What you are asked to do: Return the records below word for word.

Source data:
☆ ☆ ☆ ☆ ☆ ☆ ☆

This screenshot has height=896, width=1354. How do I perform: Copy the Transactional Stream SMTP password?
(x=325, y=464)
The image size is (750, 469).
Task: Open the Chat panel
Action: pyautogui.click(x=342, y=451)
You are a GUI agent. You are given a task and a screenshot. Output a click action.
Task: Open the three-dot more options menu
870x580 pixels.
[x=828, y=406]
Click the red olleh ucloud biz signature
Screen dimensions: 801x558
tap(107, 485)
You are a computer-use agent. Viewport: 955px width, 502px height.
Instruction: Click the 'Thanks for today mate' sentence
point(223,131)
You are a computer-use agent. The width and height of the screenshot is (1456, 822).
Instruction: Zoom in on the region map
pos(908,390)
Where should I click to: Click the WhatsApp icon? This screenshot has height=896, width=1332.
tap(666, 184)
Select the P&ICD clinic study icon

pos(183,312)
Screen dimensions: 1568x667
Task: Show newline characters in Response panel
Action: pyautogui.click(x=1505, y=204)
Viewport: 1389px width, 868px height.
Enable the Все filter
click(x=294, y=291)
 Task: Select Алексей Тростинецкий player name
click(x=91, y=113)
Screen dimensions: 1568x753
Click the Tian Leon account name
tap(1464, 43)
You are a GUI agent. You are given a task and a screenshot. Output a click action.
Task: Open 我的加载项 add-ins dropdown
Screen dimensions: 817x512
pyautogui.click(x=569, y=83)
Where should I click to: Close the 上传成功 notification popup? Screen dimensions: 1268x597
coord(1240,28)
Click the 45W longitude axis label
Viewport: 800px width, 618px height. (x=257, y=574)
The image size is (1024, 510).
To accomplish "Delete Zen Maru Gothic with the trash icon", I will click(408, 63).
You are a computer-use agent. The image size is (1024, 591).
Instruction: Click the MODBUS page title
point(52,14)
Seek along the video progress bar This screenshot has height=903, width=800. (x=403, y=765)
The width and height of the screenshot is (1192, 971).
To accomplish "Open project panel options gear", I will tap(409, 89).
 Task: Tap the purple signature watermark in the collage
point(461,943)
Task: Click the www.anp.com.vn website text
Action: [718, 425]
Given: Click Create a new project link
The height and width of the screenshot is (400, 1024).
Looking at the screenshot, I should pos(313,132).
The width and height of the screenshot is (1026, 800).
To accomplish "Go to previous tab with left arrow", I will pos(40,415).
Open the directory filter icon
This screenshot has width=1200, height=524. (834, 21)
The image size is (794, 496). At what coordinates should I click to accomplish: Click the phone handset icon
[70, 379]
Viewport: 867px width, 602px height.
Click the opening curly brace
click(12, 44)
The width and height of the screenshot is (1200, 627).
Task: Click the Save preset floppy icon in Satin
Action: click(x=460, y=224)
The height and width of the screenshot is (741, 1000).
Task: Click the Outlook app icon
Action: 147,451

☆ ☆ ☆ ☆ ☆ ☆ ☆

Result for this task:
This screenshot has height=896, width=1354. How do I perform: Copy the Transactional Stream SMTP password?
(x=325, y=464)
The image size is (750, 469).
Task: Open the Chat panel
Action: pyautogui.click(x=342, y=451)
You are a GUI agent. You are given a task and a screenshot. Output a click action.
Task: Open the three-dot more options menu
870x580 pixels.
[x=828, y=406]
Click the red olleh ucloud biz signature
Screen dimensions: 801x558
tap(107, 485)
You are a computer-use agent. Viewport: 955px width, 502px height.
Instruction: Click the 'Thanks for today mate' sentence
point(223,131)
You are a computer-use agent. The width and height of the screenshot is (1456, 822).
Instruction: Zoom in on the region map
pos(908,390)
Where should I click to: Click the WhatsApp icon? This screenshot has height=896, width=1332.
tap(666, 184)
Select the P&ICD clinic study icon

pos(183,312)
Screen dimensions: 1568x667
Task: Show newline characters in Response panel
Action: pyautogui.click(x=1505, y=204)
Viewport: 1389px width, 868px height.
Enable the Все filter
click(x=294, y=291)
 Task: Select Алексей Тростинецкий player name
click(x=91, y=113)
Screen dimensions: 1568x753
Click the Tian Leon account name
tap(1464, 43)
You are a GUI agent. You are given a task and a screenshot. Output a click action.
Task: Open 我的加载项 add-ins dropdown
Screen dimensions: 817x512
pyautogui.click(x=569, y=83)
Where should I click to: Close the 上传成功 notification popup? Screen dimensions: 1268x597
coord(1240,28)
Click the 45W longitude axis label
Viewport: 800px width, 618px height. (x=257, y=574)
The image size is (1024, 510).
To accomplish "Delete Zen Maru Gothic with the trash icon", I will click(408, 63).
You are a computer-use agent. The image size is (1024, 591).
Instruction: Click the MODBUS page title
point(52,14)
Seek along the video progress bar This screenshot has height=903, width=800. (x=403, y=765)
The width and height of the screenshot is (1192, 971).
To accomplish "Open project panel options gear", I will tap(409, 89).
 Task: Tap the purple signature watermark in the collage
point(461,943)
Task: Click the www.anp.com.vn website text
Action: [718, 425]
Given: Click Create a new project link
The height and width of the screenshot is (400, 1024).
Looking at the screenshot, I should pos(313,132).
The width and height of the screenshot is (1026, 800).
To accomplish "Go to previous tab with left arrow", I will pos(40,415).
Open the directory filter icon
This screenshot has width=1200, height=524. (834, 21)
The image size is (794, 496). At what coordinates should I click to accomplish: Click the phone handset icon
[70, 379]
Viewport: 867px width, 602px height.
Click the opening curly brace
click(12, 44)
The width and height of the screenshot is (1200, 627).
Task: Click the Save preset floppy icon in Satin
Action: click(x=460, y=224)
The height and width of the screenshot is (741, 1000).
Task: Click the Outlook app icon
Action: 147,451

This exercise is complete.